■ **What the task requires**: Examine the entries and show every line in which the word "dropdown" is found.

■ **Data for review**:

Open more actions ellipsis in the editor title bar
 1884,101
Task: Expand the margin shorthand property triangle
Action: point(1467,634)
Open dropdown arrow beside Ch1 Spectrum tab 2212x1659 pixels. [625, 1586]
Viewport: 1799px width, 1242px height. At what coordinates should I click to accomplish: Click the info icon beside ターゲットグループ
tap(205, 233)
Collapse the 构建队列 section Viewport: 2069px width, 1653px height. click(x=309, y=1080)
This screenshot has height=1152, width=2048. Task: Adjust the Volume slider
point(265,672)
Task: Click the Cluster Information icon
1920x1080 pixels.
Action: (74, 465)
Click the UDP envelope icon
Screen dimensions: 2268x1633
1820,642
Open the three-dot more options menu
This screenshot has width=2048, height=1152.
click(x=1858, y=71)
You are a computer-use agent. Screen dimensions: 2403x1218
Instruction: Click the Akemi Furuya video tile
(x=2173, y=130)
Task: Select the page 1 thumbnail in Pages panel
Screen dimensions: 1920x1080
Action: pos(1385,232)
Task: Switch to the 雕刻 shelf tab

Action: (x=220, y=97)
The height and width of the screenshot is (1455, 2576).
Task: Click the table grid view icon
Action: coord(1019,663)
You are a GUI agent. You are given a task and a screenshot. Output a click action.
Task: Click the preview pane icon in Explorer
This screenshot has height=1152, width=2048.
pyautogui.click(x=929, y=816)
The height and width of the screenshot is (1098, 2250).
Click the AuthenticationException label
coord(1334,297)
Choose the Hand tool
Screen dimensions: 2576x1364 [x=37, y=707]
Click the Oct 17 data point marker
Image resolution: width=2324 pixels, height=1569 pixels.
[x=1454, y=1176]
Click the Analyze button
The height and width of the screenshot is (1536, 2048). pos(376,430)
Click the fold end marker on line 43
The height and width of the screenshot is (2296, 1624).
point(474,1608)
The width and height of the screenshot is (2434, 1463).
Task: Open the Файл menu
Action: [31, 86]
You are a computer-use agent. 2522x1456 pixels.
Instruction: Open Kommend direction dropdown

■ **Your solution**:
Open dropdown arrow beside Ch1 Spectrum tab 2212x1659 pixels. [625, 1586]
Instruction: Open Kommend direction dropdown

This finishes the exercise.